
  6. Jane says:

    This is a lovely post! I’m not a mom yet (someday hopefully), but I really appreciate it when the blogging moms I read are honest about the joys and difficulties of motherhood. Thanks so much for sharing!

    • Thanks Jane. I do think its really important for people to talk about the difficult bits as well as the good bits, because there certainly are a lot! And tons of good parts too of course. Thanks for your lovely comment.

  7. Debra says:

    Never judge, so true. Pre children I was like, I’d never let my child do that, that and this… cue the birth of one VERY spirited son with a will of iron steel. It was like one big slap in the face ๐Ÿ˜‰

  8. Mel says:

    Everything is just a phase: so true! Some phases are longer than others, but the ‘bad’ moments do not last forever. Mel ‘PoCoLo

  9. Everything is so spot on! I love the its just a phase one cuz it is and it will pass and things will be better =) #pocolo

  10. Yes x 5! Great post. You are never prepared and I definitely don’t do all the things I thought I would do. Trusting your instincts is so important. Thanks for linking up to #TheList x

  11. A great post and I particularly agree with the never judge point. We never know what is really going on or how we might be if we were in that situation. Also every baby is different so what works for one, may not work for another.

_What to work on_: In the comment thread, what does Mel say about the "bad" moments? The entries that follow are separate material, unrelated to the comment thread above.

_Data under study_:
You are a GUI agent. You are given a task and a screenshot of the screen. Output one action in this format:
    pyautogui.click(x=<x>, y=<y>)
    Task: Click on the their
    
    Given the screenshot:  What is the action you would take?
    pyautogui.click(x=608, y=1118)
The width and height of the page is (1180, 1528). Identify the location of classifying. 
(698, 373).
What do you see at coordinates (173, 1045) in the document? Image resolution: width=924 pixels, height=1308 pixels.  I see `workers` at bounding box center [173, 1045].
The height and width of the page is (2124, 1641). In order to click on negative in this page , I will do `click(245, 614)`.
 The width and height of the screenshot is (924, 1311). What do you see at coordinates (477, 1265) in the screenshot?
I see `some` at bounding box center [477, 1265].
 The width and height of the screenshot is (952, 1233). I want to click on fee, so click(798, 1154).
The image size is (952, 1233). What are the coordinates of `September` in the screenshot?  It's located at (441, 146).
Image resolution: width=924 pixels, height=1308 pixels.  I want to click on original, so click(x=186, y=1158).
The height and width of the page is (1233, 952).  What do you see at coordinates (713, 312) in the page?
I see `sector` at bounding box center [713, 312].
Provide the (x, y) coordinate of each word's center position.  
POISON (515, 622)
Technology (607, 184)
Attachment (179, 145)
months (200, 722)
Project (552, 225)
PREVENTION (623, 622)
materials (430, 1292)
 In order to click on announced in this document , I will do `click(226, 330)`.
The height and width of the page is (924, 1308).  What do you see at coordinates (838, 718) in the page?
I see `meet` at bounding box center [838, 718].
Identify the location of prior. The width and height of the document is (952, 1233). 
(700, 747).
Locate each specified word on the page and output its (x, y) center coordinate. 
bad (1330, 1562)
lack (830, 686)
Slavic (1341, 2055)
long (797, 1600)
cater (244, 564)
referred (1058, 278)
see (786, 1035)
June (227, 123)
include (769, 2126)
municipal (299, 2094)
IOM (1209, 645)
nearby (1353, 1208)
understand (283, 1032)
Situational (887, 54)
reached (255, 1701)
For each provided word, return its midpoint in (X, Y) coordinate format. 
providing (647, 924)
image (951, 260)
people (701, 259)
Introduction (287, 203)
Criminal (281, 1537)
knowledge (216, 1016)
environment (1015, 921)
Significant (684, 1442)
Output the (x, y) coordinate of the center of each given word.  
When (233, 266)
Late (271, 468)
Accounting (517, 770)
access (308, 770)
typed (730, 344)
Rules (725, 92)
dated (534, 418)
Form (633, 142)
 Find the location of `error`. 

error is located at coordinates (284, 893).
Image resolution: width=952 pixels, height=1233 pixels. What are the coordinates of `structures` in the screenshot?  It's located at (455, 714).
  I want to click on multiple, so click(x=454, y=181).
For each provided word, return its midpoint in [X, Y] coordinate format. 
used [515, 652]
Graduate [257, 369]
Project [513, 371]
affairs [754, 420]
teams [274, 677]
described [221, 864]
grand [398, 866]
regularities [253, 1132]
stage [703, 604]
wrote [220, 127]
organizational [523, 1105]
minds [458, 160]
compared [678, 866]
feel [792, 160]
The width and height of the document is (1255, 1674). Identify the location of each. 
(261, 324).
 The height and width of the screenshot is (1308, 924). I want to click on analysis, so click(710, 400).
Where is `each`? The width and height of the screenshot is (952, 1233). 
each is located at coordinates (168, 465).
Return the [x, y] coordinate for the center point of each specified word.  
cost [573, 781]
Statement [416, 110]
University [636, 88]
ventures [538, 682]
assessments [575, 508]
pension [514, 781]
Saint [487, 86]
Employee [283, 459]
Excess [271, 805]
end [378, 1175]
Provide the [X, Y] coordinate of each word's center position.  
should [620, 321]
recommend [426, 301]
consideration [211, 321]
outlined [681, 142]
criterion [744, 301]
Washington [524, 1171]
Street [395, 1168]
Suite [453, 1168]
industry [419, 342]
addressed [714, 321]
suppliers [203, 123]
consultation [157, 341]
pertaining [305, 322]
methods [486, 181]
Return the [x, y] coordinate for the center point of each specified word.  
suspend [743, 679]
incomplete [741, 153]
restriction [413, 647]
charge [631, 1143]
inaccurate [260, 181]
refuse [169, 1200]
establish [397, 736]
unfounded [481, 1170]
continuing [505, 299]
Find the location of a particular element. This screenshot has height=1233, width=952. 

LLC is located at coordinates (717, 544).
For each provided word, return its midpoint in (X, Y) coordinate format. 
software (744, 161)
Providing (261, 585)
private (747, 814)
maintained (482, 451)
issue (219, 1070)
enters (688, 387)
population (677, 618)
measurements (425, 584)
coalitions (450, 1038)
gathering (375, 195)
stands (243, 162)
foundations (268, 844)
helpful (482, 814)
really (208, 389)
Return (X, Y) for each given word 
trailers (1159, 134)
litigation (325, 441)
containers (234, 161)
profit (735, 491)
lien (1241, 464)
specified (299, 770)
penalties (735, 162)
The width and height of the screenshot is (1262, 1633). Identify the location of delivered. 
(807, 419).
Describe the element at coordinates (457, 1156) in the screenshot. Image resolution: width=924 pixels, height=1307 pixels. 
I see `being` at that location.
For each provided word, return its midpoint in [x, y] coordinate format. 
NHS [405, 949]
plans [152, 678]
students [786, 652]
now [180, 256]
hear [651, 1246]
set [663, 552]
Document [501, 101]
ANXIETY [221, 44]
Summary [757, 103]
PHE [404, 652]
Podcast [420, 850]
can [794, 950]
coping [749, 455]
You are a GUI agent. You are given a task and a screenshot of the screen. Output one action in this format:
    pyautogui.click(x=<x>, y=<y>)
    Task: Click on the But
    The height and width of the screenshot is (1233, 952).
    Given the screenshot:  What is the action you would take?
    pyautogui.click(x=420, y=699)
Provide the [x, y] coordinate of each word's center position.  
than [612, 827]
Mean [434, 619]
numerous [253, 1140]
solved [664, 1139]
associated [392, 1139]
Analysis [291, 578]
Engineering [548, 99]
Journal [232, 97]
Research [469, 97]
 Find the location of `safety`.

_Output for this task_: They do not last forever.